> _Условие задания_:
Пожалуйста, перепишите строки от той, где есть «You are a GUI», до последней строки включительно, масштабируя каждое число в ответах (координаты) умножением на 2,1 с округлением до целого, половины вверх. Остальной текст этих строк оставьте без изменений, а изображения в ответ не включайте.
_ _ _ _ _ _ _
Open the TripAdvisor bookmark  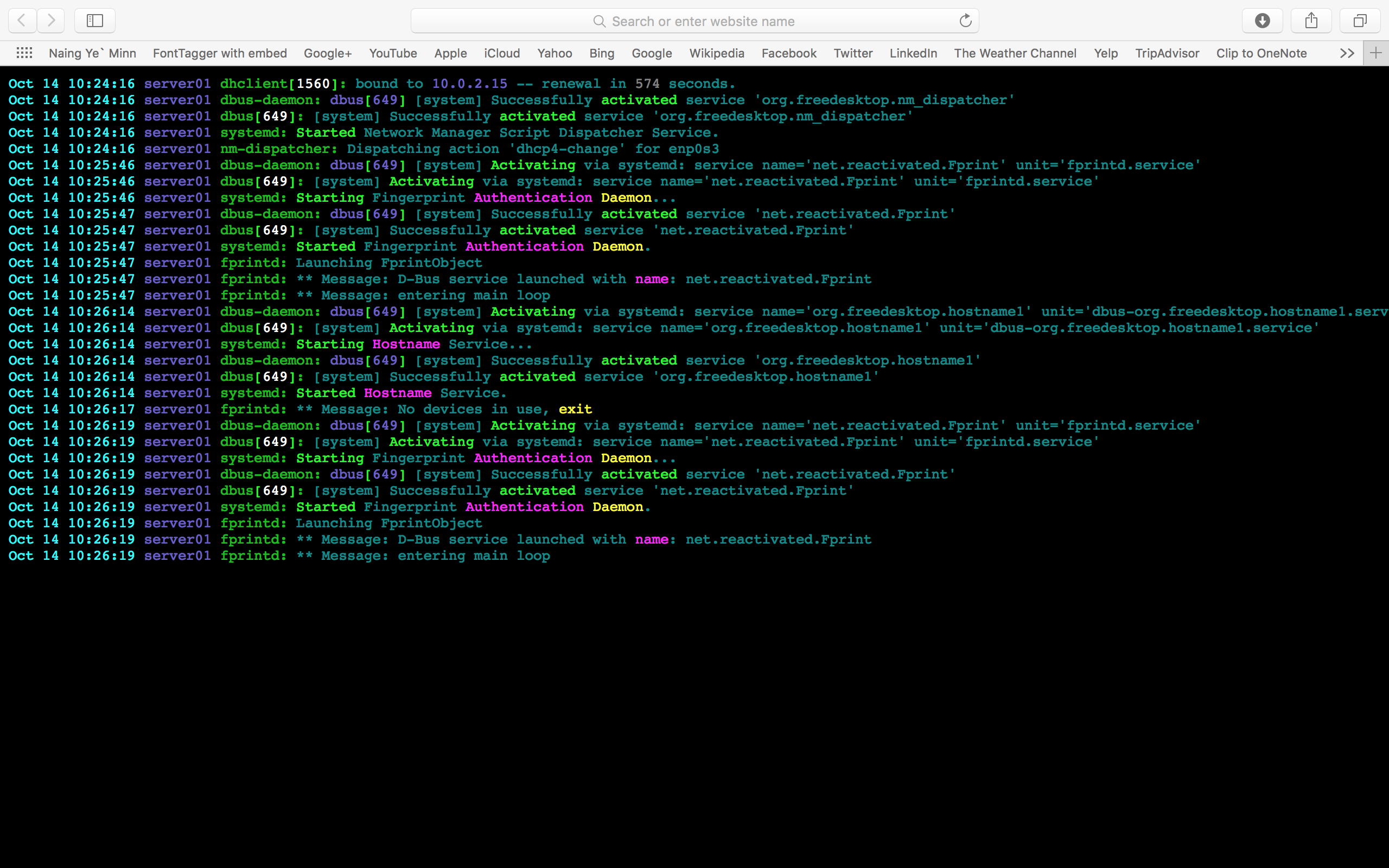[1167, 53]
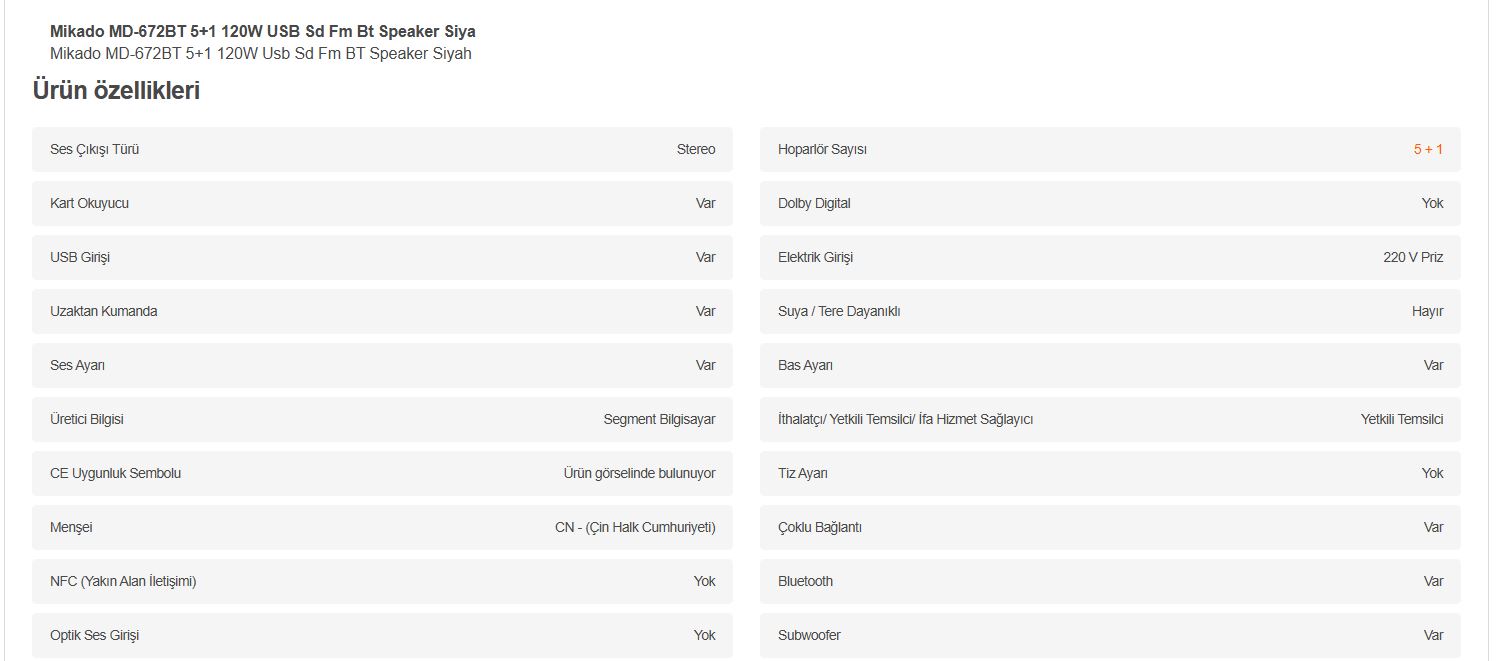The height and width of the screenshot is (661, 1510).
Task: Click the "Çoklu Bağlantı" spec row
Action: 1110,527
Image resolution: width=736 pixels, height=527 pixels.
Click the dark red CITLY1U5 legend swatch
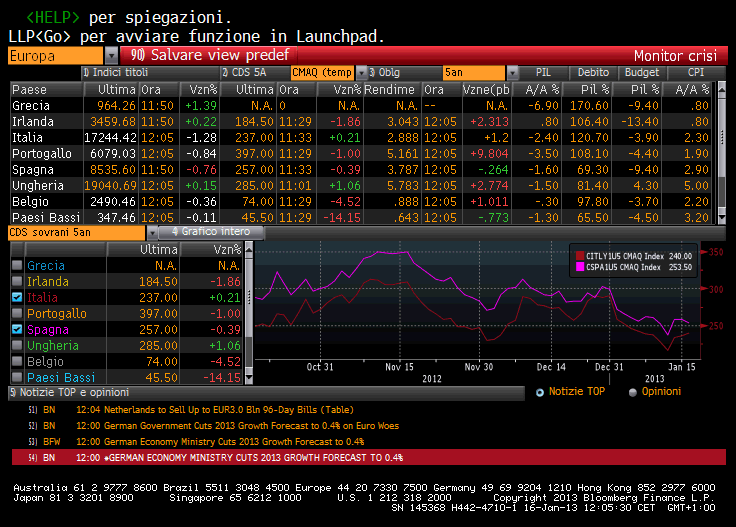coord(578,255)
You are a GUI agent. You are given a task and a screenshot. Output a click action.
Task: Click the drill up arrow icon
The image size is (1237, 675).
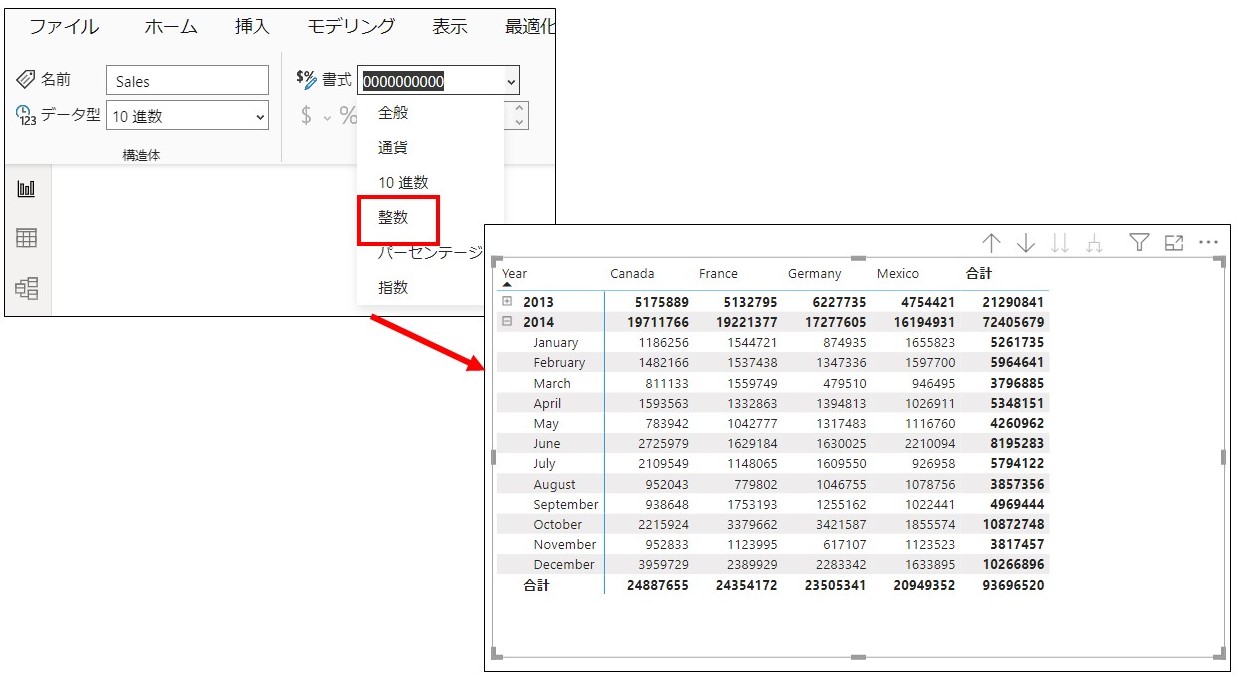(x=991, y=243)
_ _ _ _ _ _ _
> _Решение_:
You are a GUI agent. You are given a task and a screenshot. Output a click action.
Task: Click the drill up arrow icon
The image size is (1237, 675).
(x=2081, y=510)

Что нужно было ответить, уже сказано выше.